TLDR Information Security 2024-03-27

The German national cybersecurity authority has identified approximately 17,000 Microsoft Exchange servers in Germany that are exposed online and vulnerable to critical security flaws. Around 45,000 Exchange servers in Germany have Outlook Web Access enabled, with some still using outdated versions of Exchange that have not received security updates.

This post reports on a sophisticated cyber attack campaign that affected over 170,000 users by using fake Python infrastructure. The attackers employed various tactics such as account takeovers, contributing malicious code, setting up a custom Python mirror, and publishing malicious packages to the PyPi registry. They also hijacked GitHub accounts, published malicious Python packages, and used social engineering schemes.

AWS fixed a flaw in its Managed Workflows for Apache Airflow (MWAA) service that allowed attackers to hijack MWAA sessions via an XSS attack on AWS-hosted sites. This vulnerability was possible because many AWS services utilize the same domain suffix, so browser cookie protections fail. AWS and Microsoft (which had similar issues) have registered domains associated with various vulnerable services to the Public Suffix List to prevent these attacks.

This blog post discusses the development of Yara rules for identifying and classifying malware written in .NET based on unique identifiers such as MVID and Typelib. The author mentions tools like GetNetGUIDs for extracting GUID types and clustering malware samples to identify patterns. The tools and Yara rules presented can be used to enhance existing rule sets, classify malware, and extract metadata from .NET assemblies.

This blog post discusses a multi-year campaign that targeted end-of-life small home/small office routers and IoT devices with an updated version of the TheMoon malware. The malware is associated with a proxy service called Faceless, used by cybercriminals for anonymity. The post also describes the global telemetry analysis of Faceless, its proxy server infrastructure, and the behavior of infected devices in the network.

This article presents a rundown of methods to phish users via Microsoft Teams. By default, any user can install a new Incoming Webhook - Microsoft provides no way to add authentication to webhooks. An attacker can leverage this to send phishing messages to channels that look like legitimate messages from connected applications. Teams also supports a channel email feature which enables the same capabilities via a unique email address per channel.

ThreatCL is a tool for threat modeling in HCL. It provides a DevOps-first method of documenting threat models. ThreatCL also provides utility for generating a data flow diagram from the HCL.

k8spacket is an eBPF-based tool for visualizing k8s traffic with various dashboards.
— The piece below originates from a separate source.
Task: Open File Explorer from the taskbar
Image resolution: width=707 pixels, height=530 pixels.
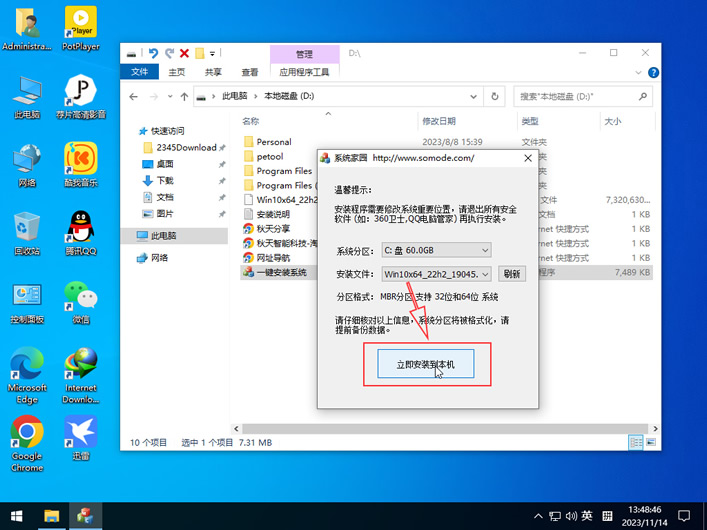Action: coord(52,516)
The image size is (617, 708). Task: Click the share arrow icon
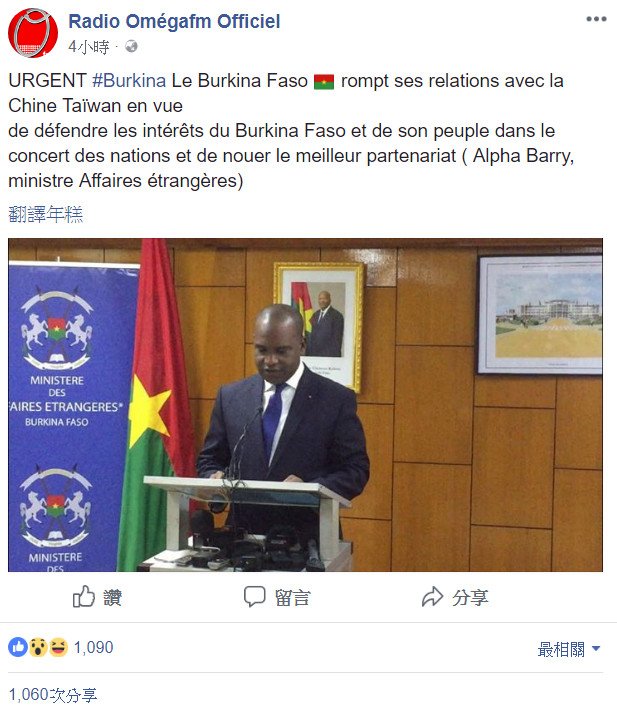(432, 596)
The Indicator of Canary is a collection of PoCs from research on identifying canaries in various file formats. It focuses on identifying known IoCs(Indicator of Canary) and unknown callback URLs in places they shouldn't be. This tool is intended to give operators better awareness to make more informed decisions, preferably by automating similar checks in implants and other tools.
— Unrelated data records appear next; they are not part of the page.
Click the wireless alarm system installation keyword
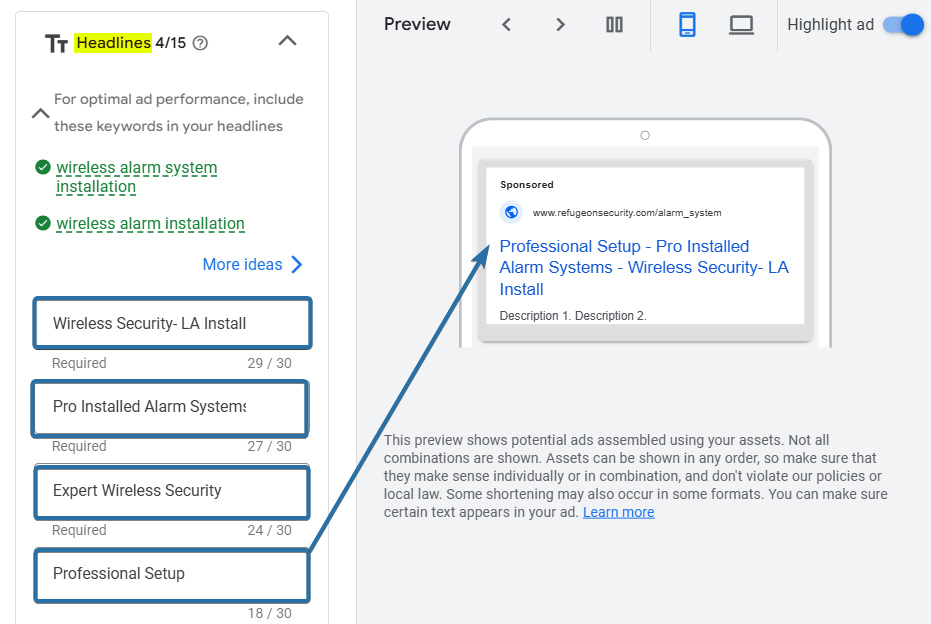 (x=136, y=177)
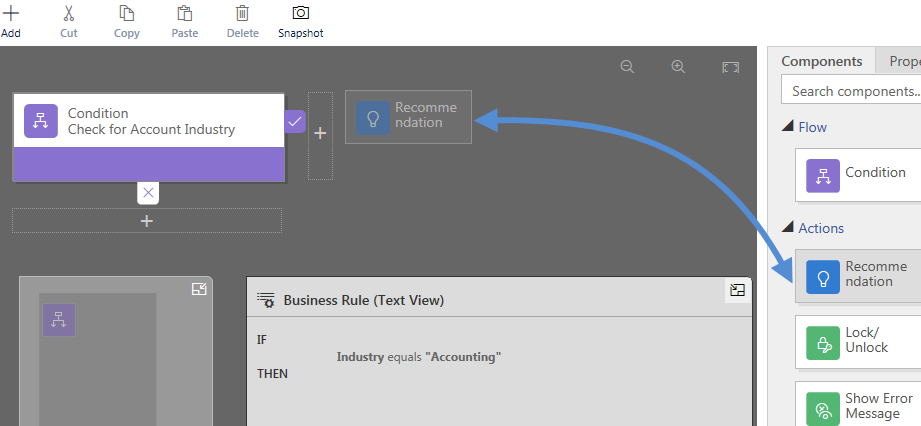
Task: Click the Cut scissors icon
Action: click(68, 14)
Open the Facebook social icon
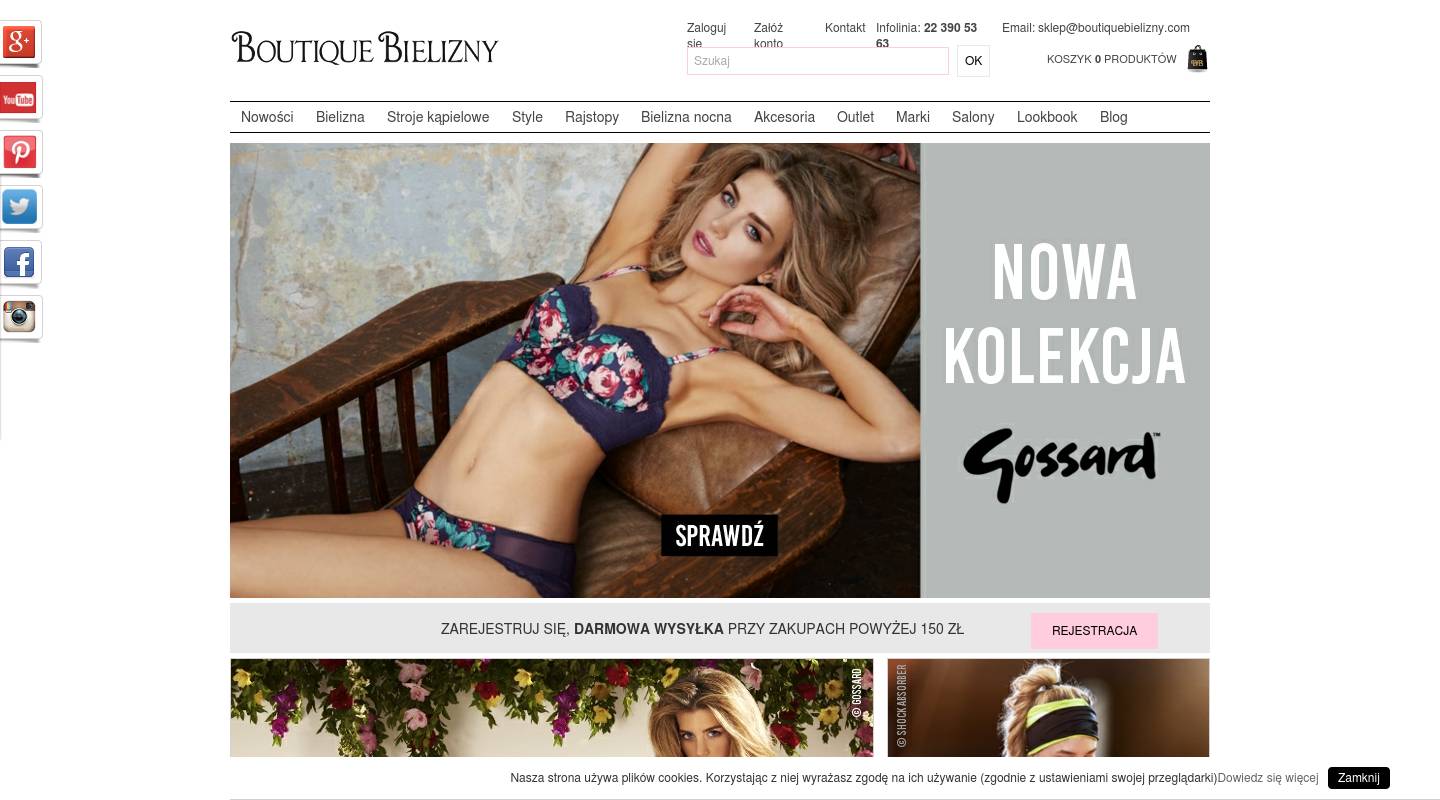This screenshot has height=800, width=1440. coord(20,262)
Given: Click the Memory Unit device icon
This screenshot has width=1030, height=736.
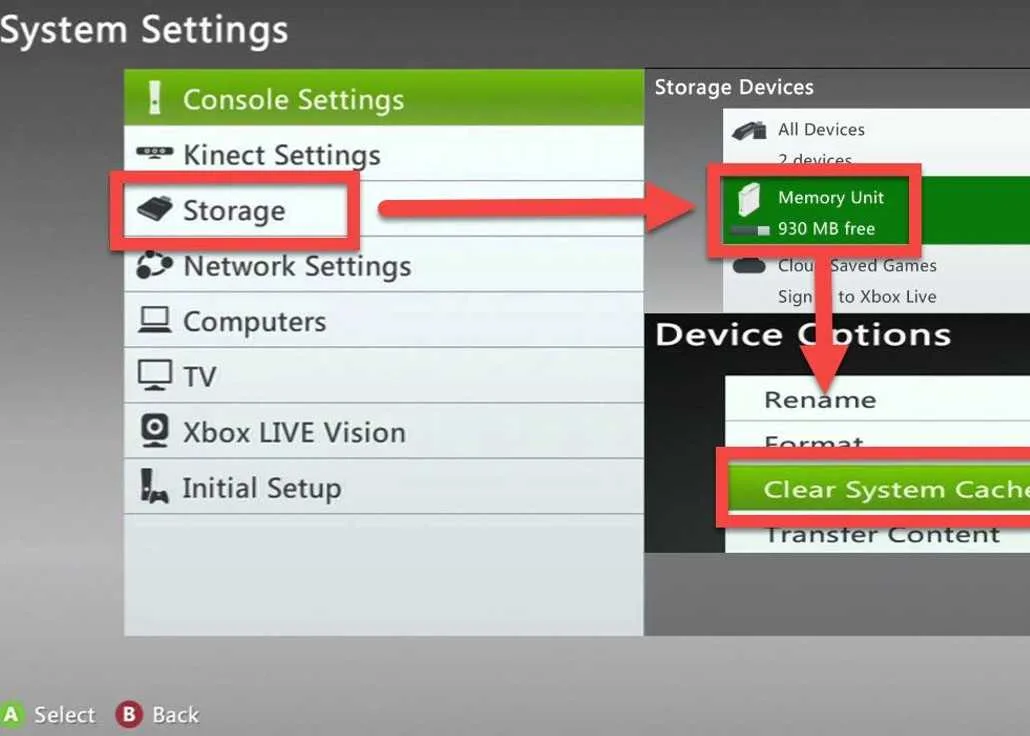Looking at the screenshot, I should click(x=748, y=199).
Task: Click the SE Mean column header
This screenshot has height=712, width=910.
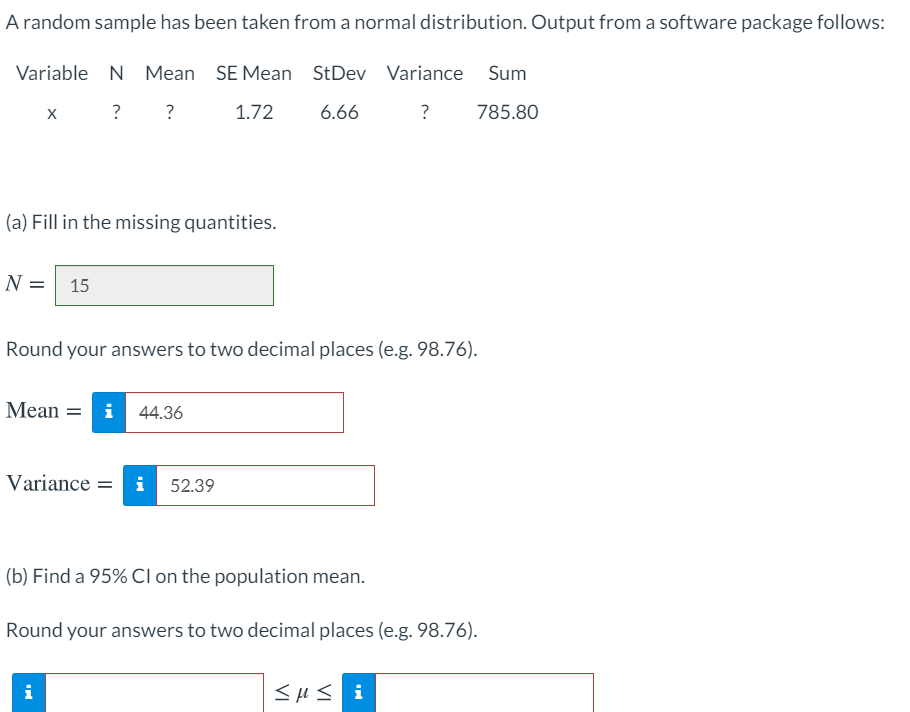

Over 15 free VPN apps on Google Play were discovered using a malicious software development kit that turned Android devices into residential proxies, potentially for cybercrime. These residential proxies route internet traffic through homes to make it appear legitimate. Google removed apps using the LumiApps SDK from the Play Store and updated Google Play Protect to detect the libraries used in the apps.

Days after KrebsOnSecurity reported that the CEO of Onerep ran several people-search networks, Mozilla has dropped the company from its Monitor Plus product. Onerep is a service that removes users from hundreds of people-search sites. It also has other conflicts of interest such as running ads on data broker websites.
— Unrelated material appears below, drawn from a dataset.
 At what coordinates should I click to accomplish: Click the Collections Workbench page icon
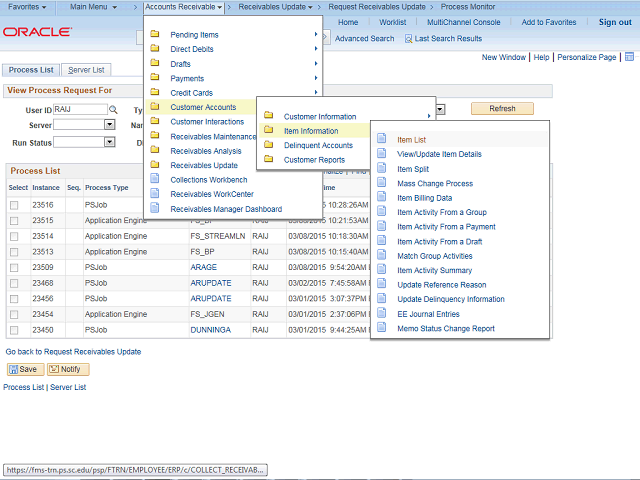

Apple users have recently been targeted in phishing attacks where scammers exploit a bug in Apple's password reset feature. The attack inundates target devices with system prompts that must be approved or declined repeatedly. The scammers then call the victims posing as Apple support to obtain one-time codes for account resets.

AWS has expanded ALB’s TLS termination abilities to support mTLS with an ACM or user-provided CA.

Orange Cyberdefense team has a collection of ransomware ecosystem tools along with interconnections for a significant number of ransomware since 2015.

Cybersecurity investor Aman Sidhant covers the Cyber Defense Matrix, a framework that can be used to cover most cybersecurity events.